Dokumentauszug ->
******************************

Zunehmend kontrovers diskutiert werden die Artikel 11 und 13 der zukünftigen EU-Urheberrechtsreform. Die Argumente der ausführenden Politiker und ihrer Unterstützer: Kommende Zeiten in Verbindung dominierender Internetnutzung benötigen neue Reglungen. Es geht jedoch um wesentlich mehr.

Die Initiatoren und Förderer: Politiker, als Erfüllungsgehilfen entsprechender Interessenverbände, sowie rein profitorientierter Großunternehmen. Die Gegner: Kritische Bürger und Internet Nutzer, inklusive einer nun besorgten Gesellschaftsgruppe aus dem Bereich der gegenwärtigen „Sharing“-Generation. Der Kampf um gesellschaftliche Errungenschaften hat hierbei die Universitäten verlassen und ist endgültig in der digitalen Welt angekommen. Man fürchtet um den Lebensmittelpunkt Internet. Es droht, so die Meinung der Demonstrierenden, die Abschaffung des klassischen, ihres, Internets. Stichwort Upload-Filter. Dazu später mehr.

******************************

Was zu tun ist ->
1. Übertrage diesen Satz aus dem Dokumentauszug zur EU-Urheberrechtsreform ins Englische: „Der Kampf um gesellschaftliche Errungenschaften hat hierbei die Universitäten verlassen und ist endgültig in der digitalen Welt angekommen.“
2. Führe den Text über die EU-Urheberrechtsreform im Anschluss an seinen letzten Satz weiter.

Material ->

******************************

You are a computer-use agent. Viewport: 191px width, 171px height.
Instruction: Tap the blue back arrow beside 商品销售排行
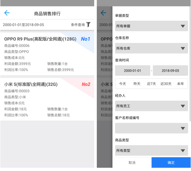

******************************

Antworten in Reihenfolge ->
1. Here, the struggle for social achievements has left the universities and has finally arrived in the digital world.

2.
Zuerst ein paar Erläuterungen zu den Eigentumsverhältnissen digitaler Multiplikatoren. Instagram und Whatsapp gehören der Facebook Inc. (4). Das stetig wachsende Pinterest, eine Instagram Konkurrenz, gehört dem US Unternehmen Cold Brew Labs (5). YouTube wurde im Jahre 2006 vom Suchmaschinenbetreiber Google für umgerechnet 1,31 Milliarden Euro gekauft. Die Marke YouTube blieb bestehen (6) Das US Unternehmen Google wiederum stellt pure Macht dar, in Bezug milliardenfacher Internetnutzung, Zitat: Die Suchmaschine des Unternehmens erhält weltweit etwa 73,4 % aller Desktop-Suchanfragen des Internets (Stand: Juni 2018). Die Marke Google gehört seit Jahren zu den wertvollsten Marken der Welt (7). Alle genannten Internet Giganten bilden für Milliarden Bürger inzwischen den Lebensmittelpunkt, privat wie beruflich.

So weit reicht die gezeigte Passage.